*****

From my earliest memories, I had a complicated relationship with my mother. 

She taught me to knot a tie, play chess, and to never, ever turn my back on her.

I kept Scarlett from my mother as much as I could for as long as I could.  Hid the one I held most dear from the one I most feared.

I sheltered Scarlett from her.  Protected her as much as I could.  She had enough to contend with in her life without my terrifying mother adding to it. 

I kept her hidden as best I could, but of course, that couldn't last forever.  Scarlett and I were inseparable.  There was bound to be some overlap.

It was the strangest thing, if you ever caught my mother off guard it was like walking in on a corpse.  There was not one ounce of animation to her.  She was inanimate, staring off into nothing, and if you startled her, her face went on like an alarm going off. 

Like stepping on a snake, she struck before you fully understood what you'd done. 

I'd caught her like that once and learned to avoid it. 

Still, I thought about it.  It creeped me the hell out.  What did she do when she was so deep in her own mind that she seemed to leave her body?

I was young when I pondered that, very young, and the older I got the more apparent the answer was. 

She was plotting.  Always plotting. 

An enemy's downfall, a friend's humiliation, a rival's shame.

A husband's misery.

A son's ruin. 

She never lived in the moment.  She only lived for her latest trap to spring. 

And she always had some web to spin.  Everyone in her sphere played some part in the spinning, whether they knew it or not.    

There was one thing of value about being her only son; I did learn to deal with her.

Or so I thought. 

When I was young and stupid, I thought I'd gotten the best of her, thought I had the keys to keeping her in check for the foreseeable future.  

She let me think so, I later realized.  She was playing a longer game than I could have anticipated. 

The key when it came to my mother was control.  If you broke it all down that was all she wanted from anyone, to have power over them.

But that didn't work until you had a weakness to exploit. 

The answer to controlling me was always there, from the time Scarlett became my first and best friend, but I was too naive to see it. 

I thought I had it all figured out.  I thought I was in control.  I thought I was the one that had something on her. 

I found the thing my mother found the most important without even trying. 

For her, the woman who had no animation when she was by herself, it was all about appearances.  Her entire life was a sham, a play, and that's all she wanted it to be.  She cared more about what the world thought than she did the actual reality of it. 

Once I knew that it was a simple thing to figure out what she wanted from me.  And once I had that, I figured I had the power to keep her from taking what was important to me. 

She loved to bring me out at parties, loved to show off her strapping boy, with his perfect teeth, his good looks, his blond hair, blue eyes, and straight posture—the very image of his handsome father.  Thanks to her expectations, I was better at making conversation with adults than other kids, and her 'friends' found this endlessly charming.  

She was very happy with that. 

I let her have it for a while.  She'd taught me well.  I even went out of my way to ham it up, her charming little boy, but I made a note of how it pleased her, how she expected, needed my impeccable behavior to help illustrate how perfect, how complete of a person she was pretending to be. 

I kept that little card to myself until I needed it, because I always knew I would.

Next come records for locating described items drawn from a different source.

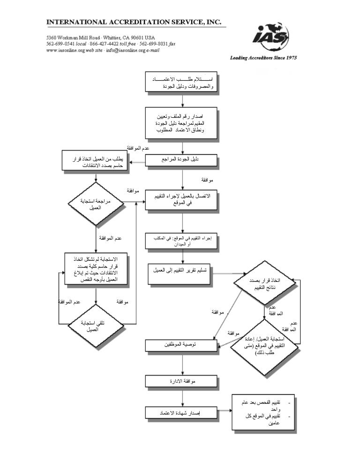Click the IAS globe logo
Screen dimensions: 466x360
click(271, 37)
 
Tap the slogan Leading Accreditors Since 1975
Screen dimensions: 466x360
click(263, 58)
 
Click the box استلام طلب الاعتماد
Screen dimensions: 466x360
click(181, 83)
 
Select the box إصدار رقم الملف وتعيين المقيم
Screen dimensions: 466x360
click(181, 123)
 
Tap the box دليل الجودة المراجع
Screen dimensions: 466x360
click(181, 160)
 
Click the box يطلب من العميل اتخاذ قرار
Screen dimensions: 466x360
click(96, 163)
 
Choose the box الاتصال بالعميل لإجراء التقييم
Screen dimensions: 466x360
click(181, 200)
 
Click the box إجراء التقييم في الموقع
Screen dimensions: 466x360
click(181, 242)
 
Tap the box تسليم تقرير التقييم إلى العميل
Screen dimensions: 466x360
click(181, 271)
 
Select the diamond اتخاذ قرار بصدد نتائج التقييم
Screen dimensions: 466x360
click(264, 282)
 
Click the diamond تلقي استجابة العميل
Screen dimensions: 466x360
click(96, 325)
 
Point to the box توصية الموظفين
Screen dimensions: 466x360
click(181, 346)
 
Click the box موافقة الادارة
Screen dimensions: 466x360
click(181, 381)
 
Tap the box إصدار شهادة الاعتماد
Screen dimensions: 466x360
click(181, 413)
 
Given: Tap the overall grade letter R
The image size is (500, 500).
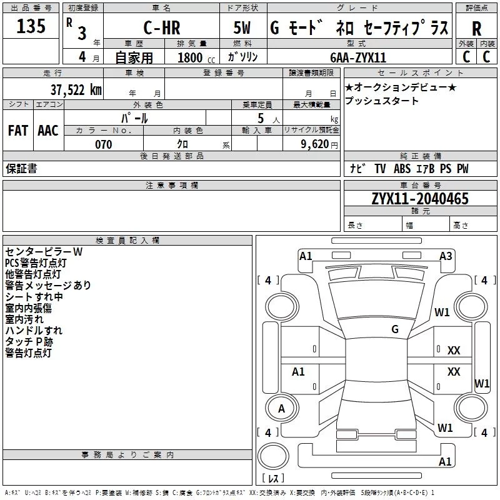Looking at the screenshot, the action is pos(476,29).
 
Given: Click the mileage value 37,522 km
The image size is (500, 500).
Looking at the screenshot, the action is pos(76,89).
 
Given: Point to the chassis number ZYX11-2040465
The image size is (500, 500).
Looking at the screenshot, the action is pos(420,199).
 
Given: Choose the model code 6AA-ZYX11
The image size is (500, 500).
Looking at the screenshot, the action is pos(358,58).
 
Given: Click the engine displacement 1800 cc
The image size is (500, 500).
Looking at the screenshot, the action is pos(194,58).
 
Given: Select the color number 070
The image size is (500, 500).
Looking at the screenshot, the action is pos(103,144).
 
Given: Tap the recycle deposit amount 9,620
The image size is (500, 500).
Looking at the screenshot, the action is pos(314,144).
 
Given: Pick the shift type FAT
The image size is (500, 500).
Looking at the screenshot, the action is pos(18,131).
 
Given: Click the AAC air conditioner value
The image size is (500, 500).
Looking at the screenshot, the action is pos(48,131).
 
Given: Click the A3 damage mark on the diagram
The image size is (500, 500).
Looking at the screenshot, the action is pos(446,256).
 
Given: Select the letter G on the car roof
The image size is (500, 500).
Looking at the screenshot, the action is pos(395,329).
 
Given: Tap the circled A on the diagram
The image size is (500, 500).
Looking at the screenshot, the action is pos(281,409).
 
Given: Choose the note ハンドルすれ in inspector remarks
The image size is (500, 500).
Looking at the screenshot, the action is pos(34,331).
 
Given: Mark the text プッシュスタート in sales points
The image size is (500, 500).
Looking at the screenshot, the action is pos(382,101).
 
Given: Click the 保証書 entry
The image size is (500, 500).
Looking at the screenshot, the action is pos(21,169).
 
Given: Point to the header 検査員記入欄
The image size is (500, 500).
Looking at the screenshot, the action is pos(128,240).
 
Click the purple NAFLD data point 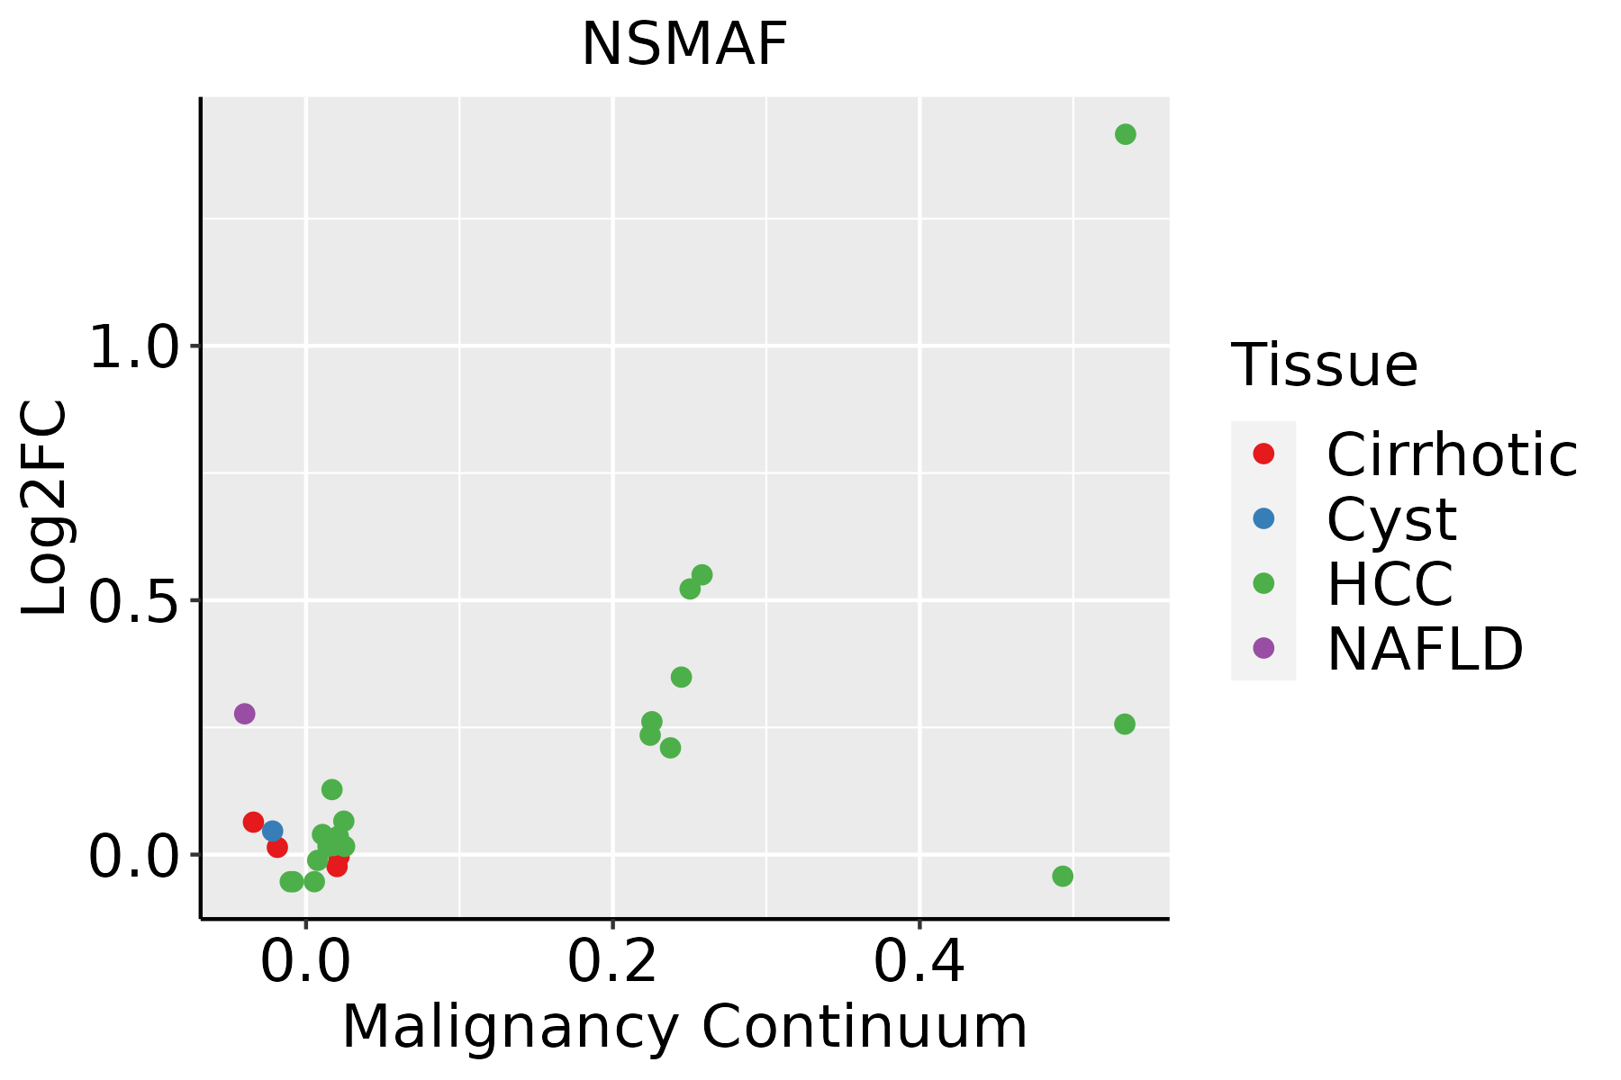(x=244, y=714)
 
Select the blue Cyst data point (x=272, y=831)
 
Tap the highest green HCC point (x=1125, y=135)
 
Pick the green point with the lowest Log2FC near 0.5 (x=1063, y=877)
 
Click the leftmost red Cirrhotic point (x=253, y=822)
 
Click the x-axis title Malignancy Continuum (x=684, y=1027)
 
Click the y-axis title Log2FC (x=45, y=508)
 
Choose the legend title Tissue (x=1324, y=365)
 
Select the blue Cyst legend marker (x=1263, y=518)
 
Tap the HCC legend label (x=1390, y=583)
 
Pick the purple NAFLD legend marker (x=1263, y=647)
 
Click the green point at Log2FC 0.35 (x=681, y=677)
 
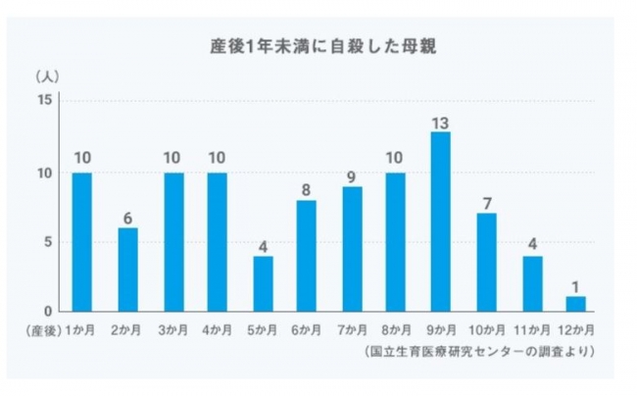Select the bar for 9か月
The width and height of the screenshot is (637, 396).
click(441, 221)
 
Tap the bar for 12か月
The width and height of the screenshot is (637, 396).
click(576, 304)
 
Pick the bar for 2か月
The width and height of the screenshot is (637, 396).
click(127, 270)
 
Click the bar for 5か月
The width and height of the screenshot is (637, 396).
click(263, 283)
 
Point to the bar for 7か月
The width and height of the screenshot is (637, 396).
click(352, 249)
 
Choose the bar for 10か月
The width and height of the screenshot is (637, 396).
click(487, 262)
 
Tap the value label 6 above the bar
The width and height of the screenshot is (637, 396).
click(127, 218)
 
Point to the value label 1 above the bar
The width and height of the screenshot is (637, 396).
click(576, 287)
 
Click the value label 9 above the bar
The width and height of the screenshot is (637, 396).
click(352, 176)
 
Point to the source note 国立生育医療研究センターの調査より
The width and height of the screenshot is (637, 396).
click(481, 350)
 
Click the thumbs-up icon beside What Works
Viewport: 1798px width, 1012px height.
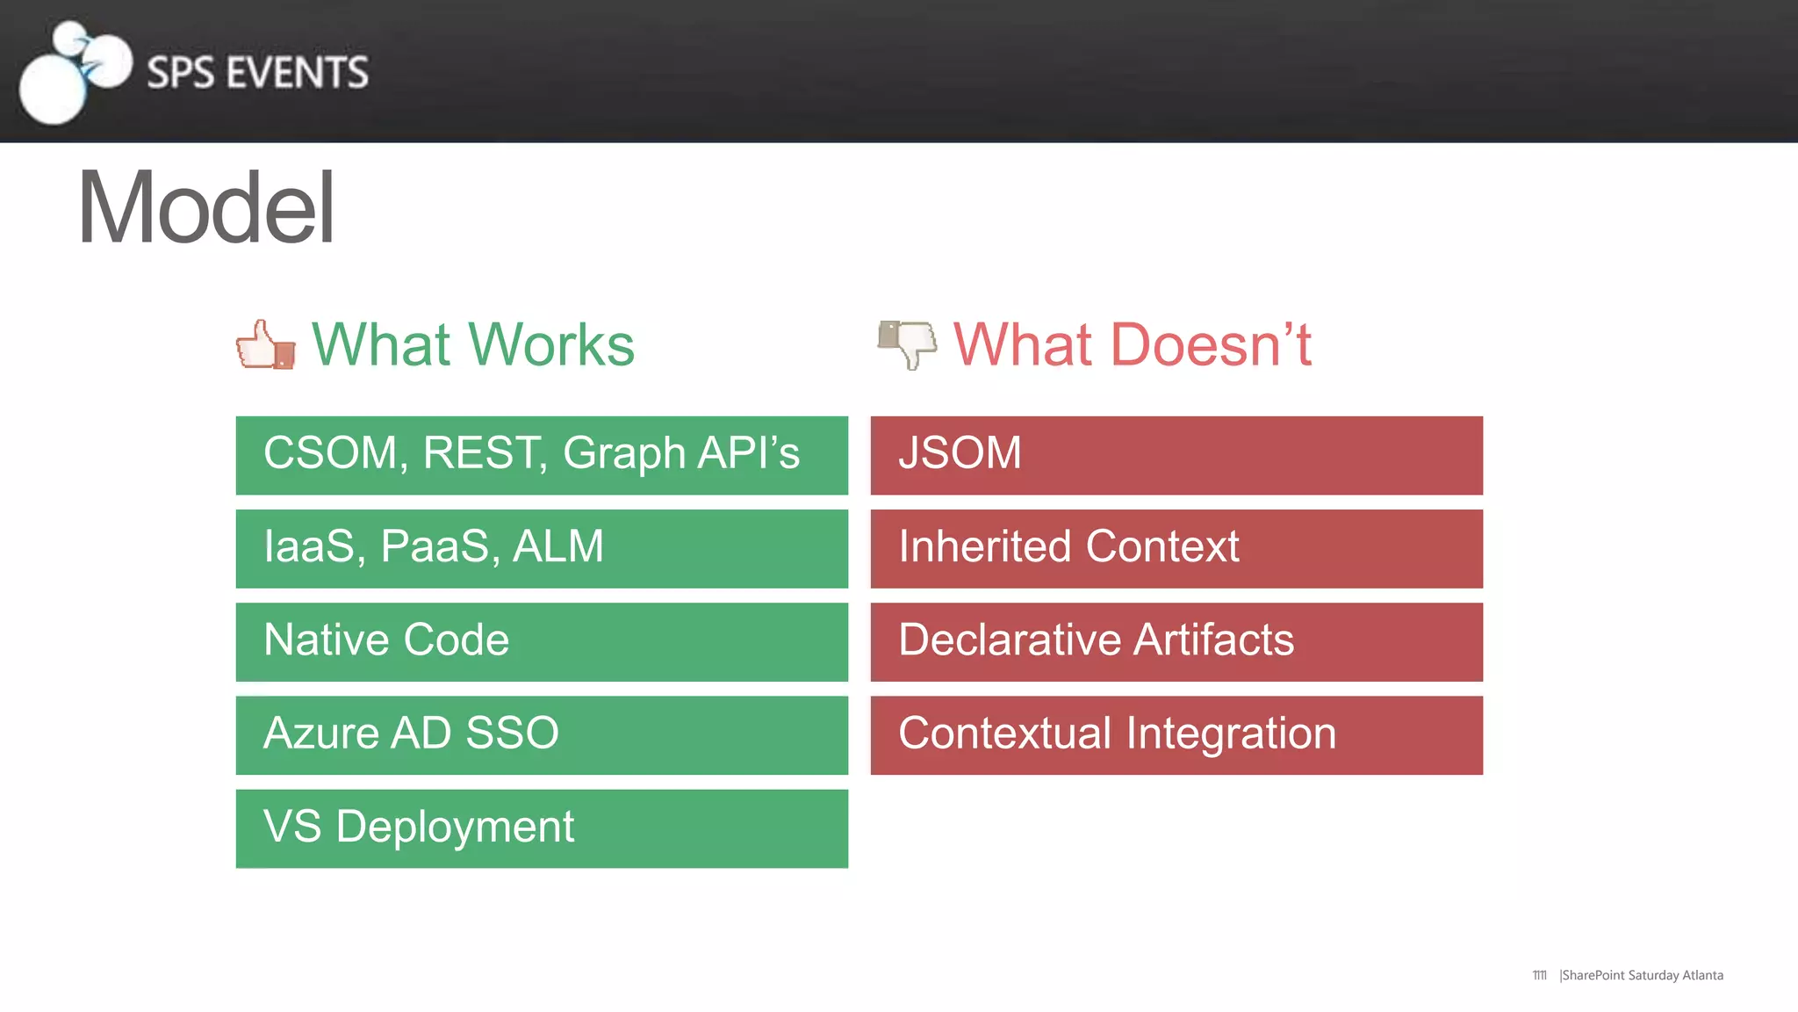(x=265, y=345)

And I did.  It was the first time she got an inkling of how close I'd grown to what she referred to as, "That Theroux girl," in her most derisive tone.   

She didn't beat around the bush.  The day she found out we walked home together from school, she forbid me from ever speaking to Scarlett again. 

With a somber face I told her calmly and simply, "No." 

She smiled smugly, like she'd been expecting that.  "I'll talk to that little piece of trash myself.  I'll keep her from ever wanting to so much as look at you, that I promise." 

That set me off into the biggest rage of my young life.  I could see I even shocked my always a step ahead mother as I began to throw things, going from calm and somber to livid and violent between one breath and the next.

I did have a temper, and it was an ugly thing, but on this particular day there was more than a trace of calculation in it.  I'd been expecting this for some time. 

I'd been preparing for it.

Plotting it. 

There would be no do-over.  I'd only get one chance.  I couldn't risk not taking it far enough, so I let her have it. 

We were in her favorite sitting room.  Every single thing in the room was meticulously placed, chosen by her.  On a normal day, I knew better than to so much as misplace a pillow in this particular room. 

This was not a normal day. 

I began by reaching down and picking up a prized object on the glossy mahogany coffee table. 

It was a Fabergé egg, worth a lot of money, I knew.  It was possibly the most valuable thing in this room full of valuables, and that's why I went for it first.

Our eyes met, hers narrowed and disbelieving, mine full of pure, desperate spite.  I held her gaze for one meaningful moment just before I turned and threw the thing, with all my might, straight into the wall.